=== Required task ===
Pick out and copy every line of the records that contains the string "This". Case counts.

=== Given records ===
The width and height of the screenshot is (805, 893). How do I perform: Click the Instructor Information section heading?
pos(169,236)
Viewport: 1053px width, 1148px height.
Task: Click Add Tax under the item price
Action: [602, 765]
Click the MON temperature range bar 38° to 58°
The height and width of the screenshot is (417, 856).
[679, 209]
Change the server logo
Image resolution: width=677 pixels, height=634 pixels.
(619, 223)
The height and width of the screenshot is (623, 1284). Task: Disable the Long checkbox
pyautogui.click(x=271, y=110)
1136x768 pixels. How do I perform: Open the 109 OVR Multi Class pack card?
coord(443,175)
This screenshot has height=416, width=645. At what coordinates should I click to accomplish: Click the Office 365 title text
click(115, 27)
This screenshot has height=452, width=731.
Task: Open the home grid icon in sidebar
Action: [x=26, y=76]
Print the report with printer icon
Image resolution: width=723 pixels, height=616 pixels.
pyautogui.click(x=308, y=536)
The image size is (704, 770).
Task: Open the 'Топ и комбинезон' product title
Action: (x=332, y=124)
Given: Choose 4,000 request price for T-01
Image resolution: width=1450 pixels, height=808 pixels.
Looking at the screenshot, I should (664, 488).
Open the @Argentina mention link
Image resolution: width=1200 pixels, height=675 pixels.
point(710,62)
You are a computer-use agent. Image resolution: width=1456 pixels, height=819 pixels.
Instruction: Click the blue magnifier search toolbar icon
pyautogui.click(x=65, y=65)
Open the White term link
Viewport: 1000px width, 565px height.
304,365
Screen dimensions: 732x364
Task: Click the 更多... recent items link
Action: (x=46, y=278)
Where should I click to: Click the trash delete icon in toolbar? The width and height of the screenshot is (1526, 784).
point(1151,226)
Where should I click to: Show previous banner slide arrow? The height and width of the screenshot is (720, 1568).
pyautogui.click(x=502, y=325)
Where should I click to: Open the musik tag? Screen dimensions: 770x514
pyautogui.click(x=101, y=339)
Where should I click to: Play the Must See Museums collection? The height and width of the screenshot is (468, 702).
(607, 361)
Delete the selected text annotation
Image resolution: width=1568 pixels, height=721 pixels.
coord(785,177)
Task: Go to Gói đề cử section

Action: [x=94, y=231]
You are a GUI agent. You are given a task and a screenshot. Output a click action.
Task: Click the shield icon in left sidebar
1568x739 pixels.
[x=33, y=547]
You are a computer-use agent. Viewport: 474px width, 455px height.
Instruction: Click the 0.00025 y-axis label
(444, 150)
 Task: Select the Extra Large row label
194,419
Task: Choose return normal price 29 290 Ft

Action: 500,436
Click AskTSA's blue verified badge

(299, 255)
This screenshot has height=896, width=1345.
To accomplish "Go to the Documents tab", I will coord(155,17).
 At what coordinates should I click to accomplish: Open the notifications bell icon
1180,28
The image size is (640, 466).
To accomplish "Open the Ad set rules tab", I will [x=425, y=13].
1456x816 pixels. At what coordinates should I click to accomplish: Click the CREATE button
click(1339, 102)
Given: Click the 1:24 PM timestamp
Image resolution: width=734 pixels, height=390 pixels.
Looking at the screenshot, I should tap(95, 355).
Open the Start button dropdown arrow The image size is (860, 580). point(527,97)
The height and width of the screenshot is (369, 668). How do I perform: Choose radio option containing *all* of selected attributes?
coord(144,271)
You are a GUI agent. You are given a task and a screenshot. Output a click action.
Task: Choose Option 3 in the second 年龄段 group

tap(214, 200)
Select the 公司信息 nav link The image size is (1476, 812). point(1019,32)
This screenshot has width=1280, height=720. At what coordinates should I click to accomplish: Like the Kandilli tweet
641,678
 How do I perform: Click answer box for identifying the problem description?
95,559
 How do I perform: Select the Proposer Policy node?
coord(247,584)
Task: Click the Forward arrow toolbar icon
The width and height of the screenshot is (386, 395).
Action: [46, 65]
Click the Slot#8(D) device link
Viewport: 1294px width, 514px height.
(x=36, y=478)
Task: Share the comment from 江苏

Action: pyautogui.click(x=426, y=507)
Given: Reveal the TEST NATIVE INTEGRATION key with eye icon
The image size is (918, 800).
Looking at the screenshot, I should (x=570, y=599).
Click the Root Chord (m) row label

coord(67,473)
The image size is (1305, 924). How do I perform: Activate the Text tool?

=== Final result ===
This screenshot has height=416, width=645. At what coordinates should I click to accomplish: Click the Office 365 title text
This screenshot has height=452, width=731.
This screenshot has height=896, width=1345.
This screenshot has width=1280, height=720. At what coordinates should I click to accomplish: Like the Kandilli tweet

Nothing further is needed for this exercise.